Transformation of Plasmid Recombinant Carrying Diacylglycerol Acyltransferase (DGA1) Gene in Rhodosporidium toruloides InaCC Y908

The increasing energy consumption and carbon emissions in Indonesia, which are still predominantly derived from fossil fuels, highlight the urgent need for the development of sustainable and environmentally friendly renewable energy sources. This study aimed to enhance lipid production through genetic engineering of the oleaginous yeast Rhodosporidium toruloides . The natural lipid yield of R. toruloides remains suboptimal, necessitating optimization through genetic modification. Genetic engineering was performed by integrating the gene encoding diacylglycerol acyltransferase ( DGA1 ), a key enzyme involved in triacylglycerol (TAG)-synthesizing gene, diacylglycerol acyltransferase (DGA1), using the pKLAC2 plasmid via electrophoration-based transformation. Successful integration was confirmed by colony PCR, which revealed a DNA fragment corresponding to the expected size of the DGA1 gene (554 bp). Fermentation experiments were conducted using recombinant R. toruloides and wild-type strains with glucose as the carbon source at concentrations of 30 g/L, 60 g/L, and 90 g/L. The results demonstrated that genetic recombination significantly increased lipid productivity in R. toruloides compared to the wild-type strain.

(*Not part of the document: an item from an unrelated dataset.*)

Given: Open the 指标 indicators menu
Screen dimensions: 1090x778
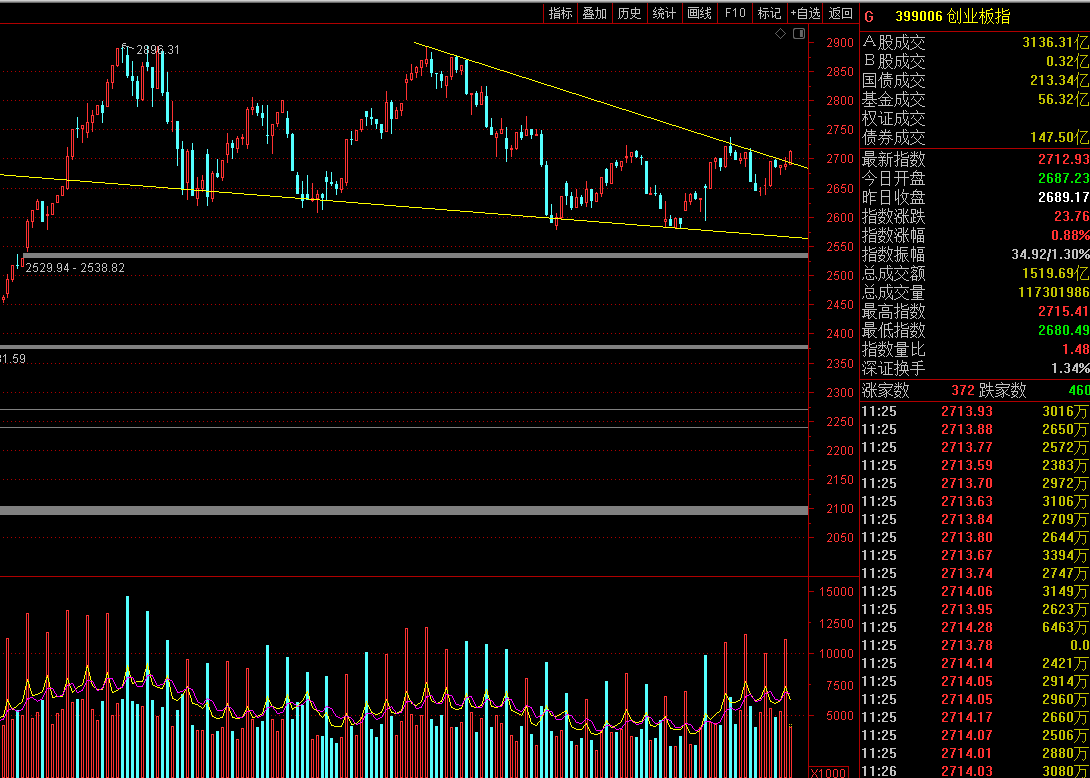Looking at the screenshot, I should [x=561, y=13].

Furthermore, variations in glucose concentration significantly affected lipid production in the recombinant yeast (p < 0.05), with an optimal glucose concentration of 30 g/L yielding the highest a lipid titer of 1,02 g/L and a lipid content of 58.58%. These findings indicate that recombinant R. toruloides has strong potential as an efficient host for TAG production using glucose as a carbon source through genetic engineering, thereby supporting the development of sustainable and environmentally friendly biofuels.